Source records

▼

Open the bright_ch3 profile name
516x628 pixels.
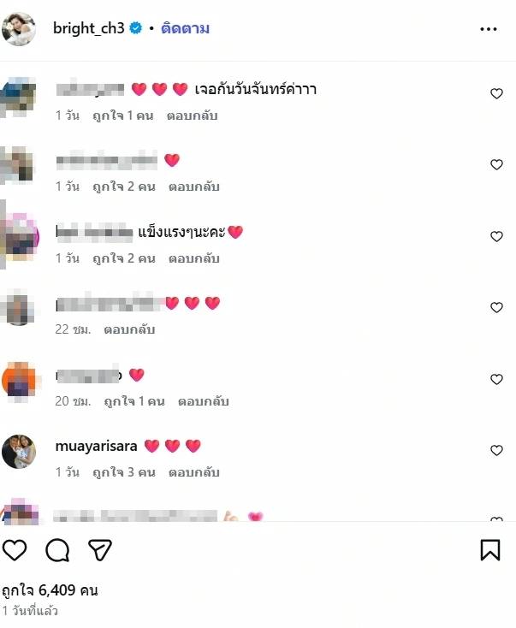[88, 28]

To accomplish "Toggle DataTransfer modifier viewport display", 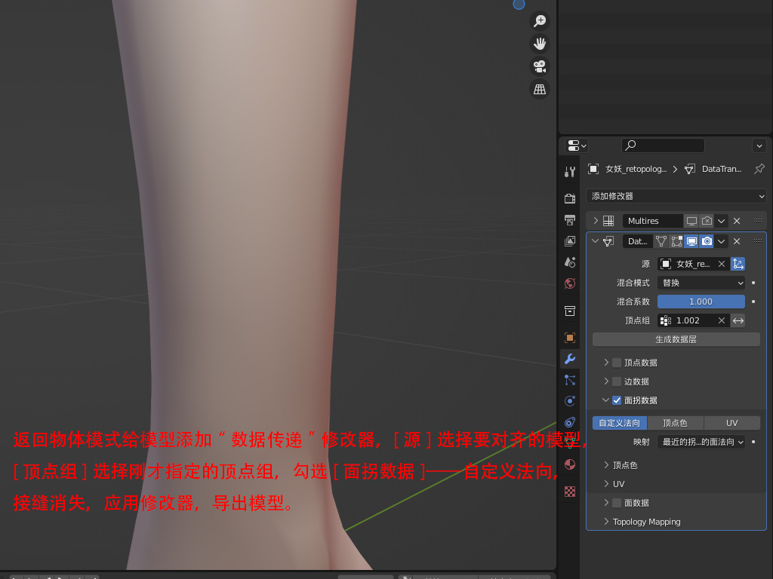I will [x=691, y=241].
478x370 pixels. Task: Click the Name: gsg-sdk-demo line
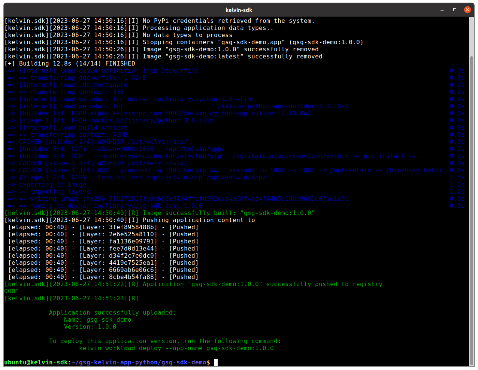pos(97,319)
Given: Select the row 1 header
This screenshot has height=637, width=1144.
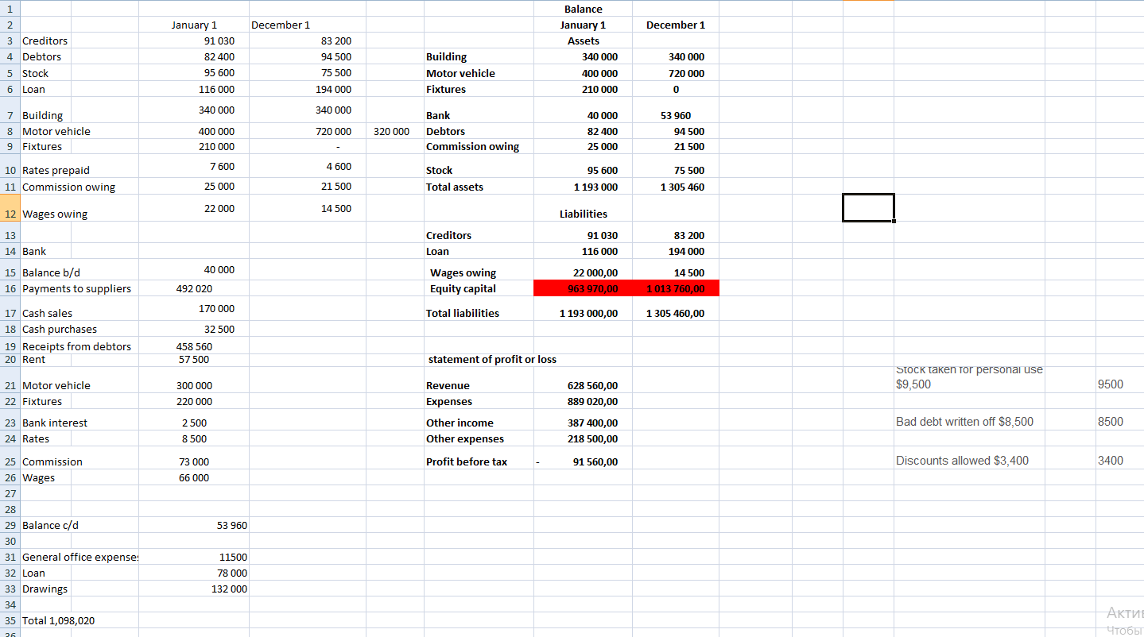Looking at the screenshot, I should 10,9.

▲
▼

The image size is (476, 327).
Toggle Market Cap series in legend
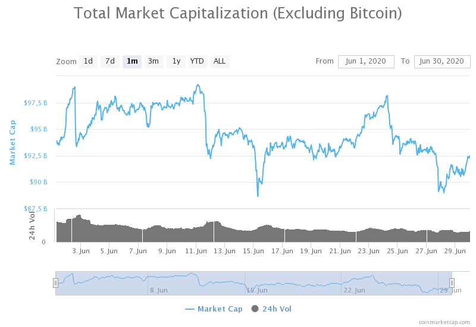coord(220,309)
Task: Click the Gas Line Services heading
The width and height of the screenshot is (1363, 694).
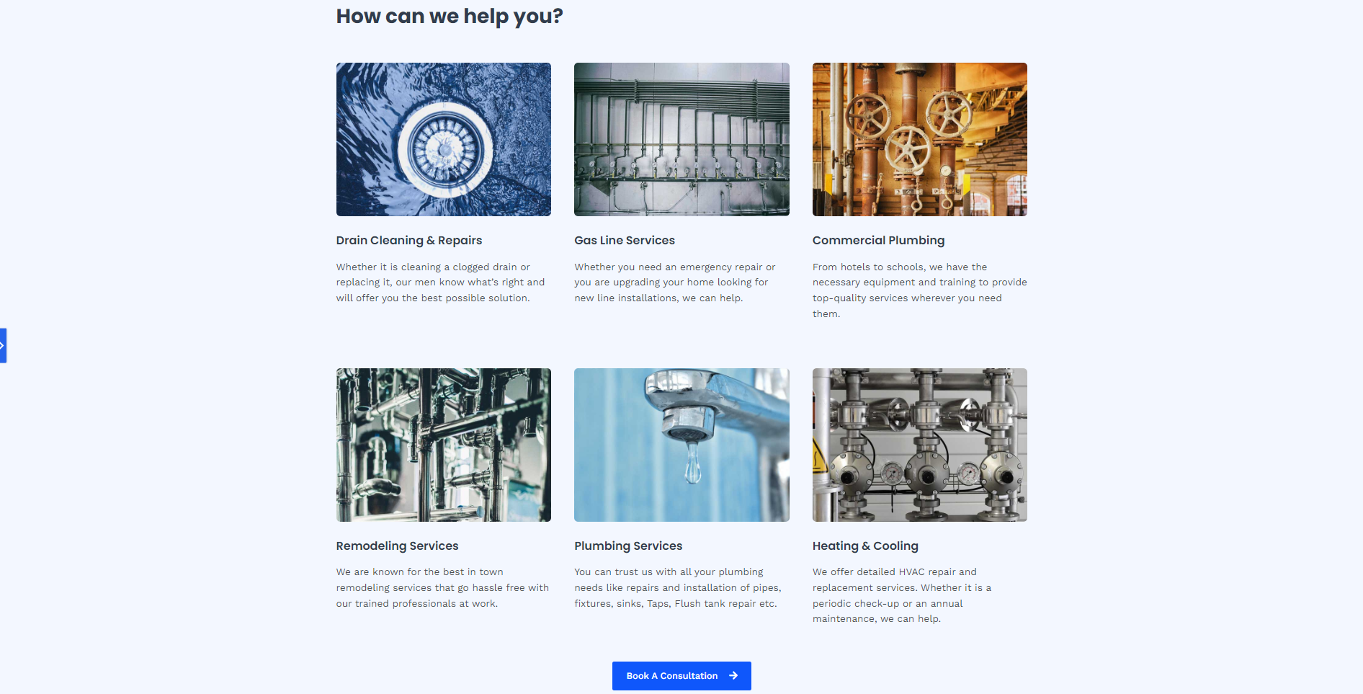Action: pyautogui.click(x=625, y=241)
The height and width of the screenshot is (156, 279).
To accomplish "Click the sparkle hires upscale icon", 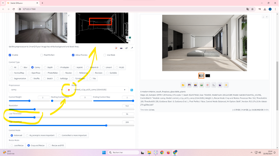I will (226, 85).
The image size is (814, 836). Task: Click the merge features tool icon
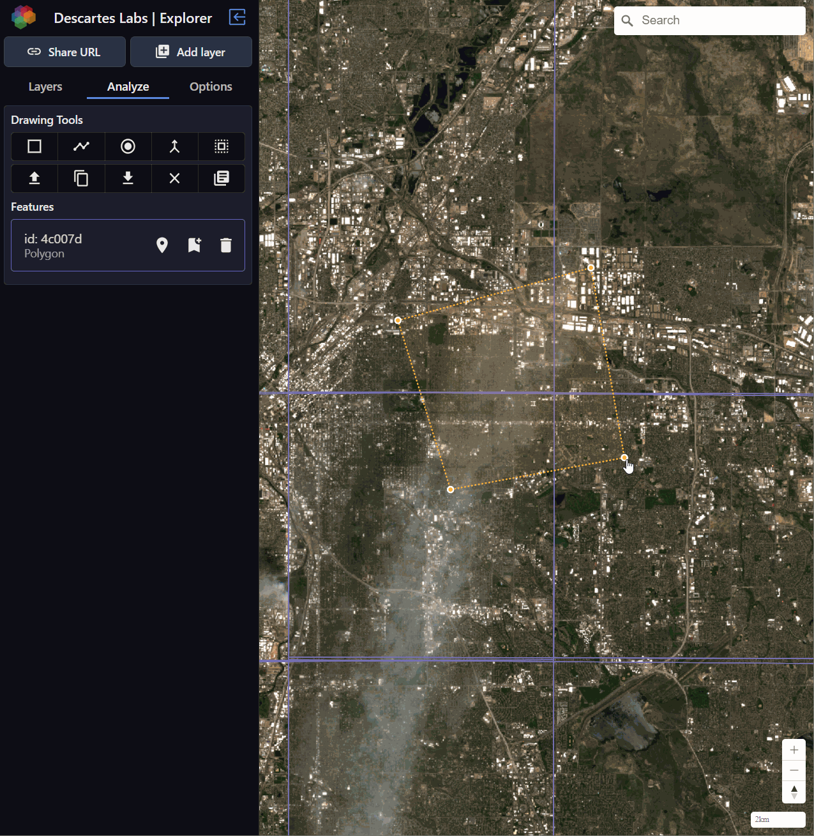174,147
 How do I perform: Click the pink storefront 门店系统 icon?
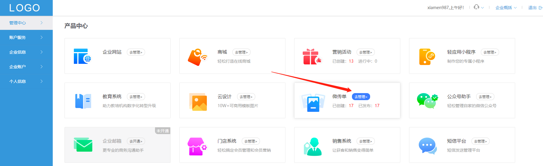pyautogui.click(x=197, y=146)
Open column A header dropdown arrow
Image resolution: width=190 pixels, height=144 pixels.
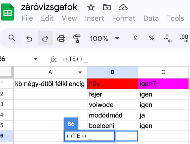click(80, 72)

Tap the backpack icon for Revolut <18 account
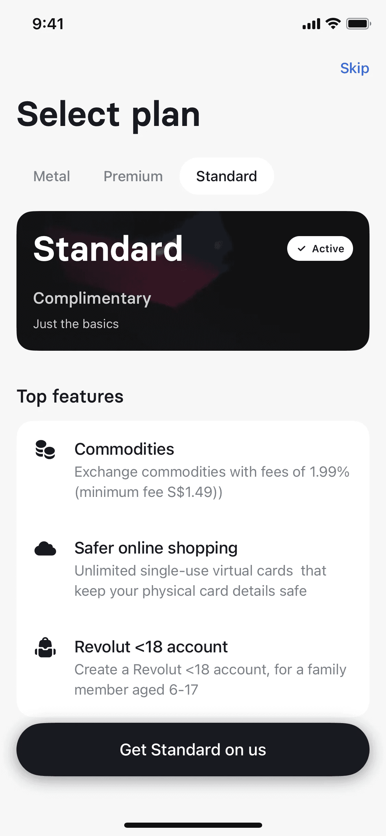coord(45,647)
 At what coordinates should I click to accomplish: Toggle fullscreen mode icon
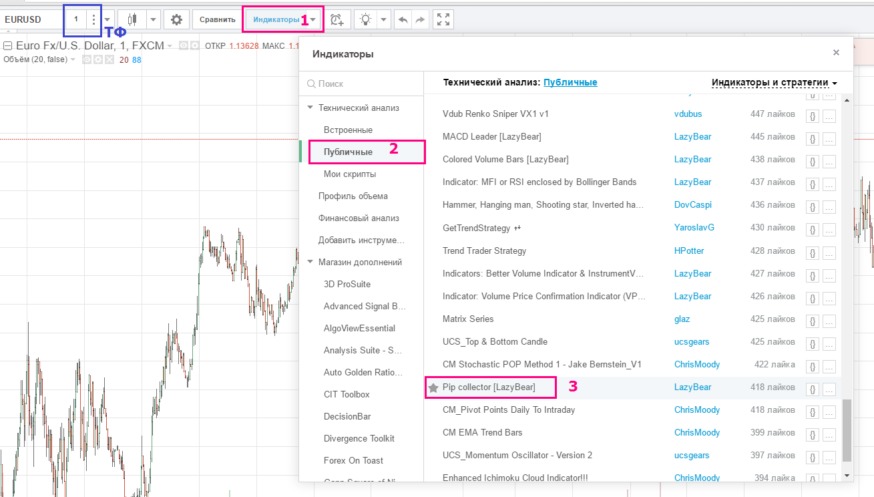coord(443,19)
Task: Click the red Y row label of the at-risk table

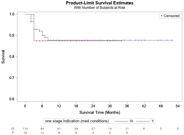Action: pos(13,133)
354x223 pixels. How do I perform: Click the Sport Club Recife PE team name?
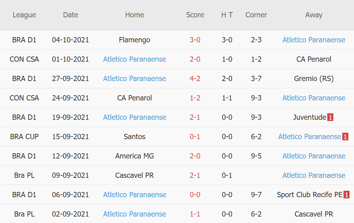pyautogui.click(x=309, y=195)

▲

→ REQUIRED WORK:
Reply with one number only: the count of lines in the entries that contain "Open".

→ TASK OUTPUT:
2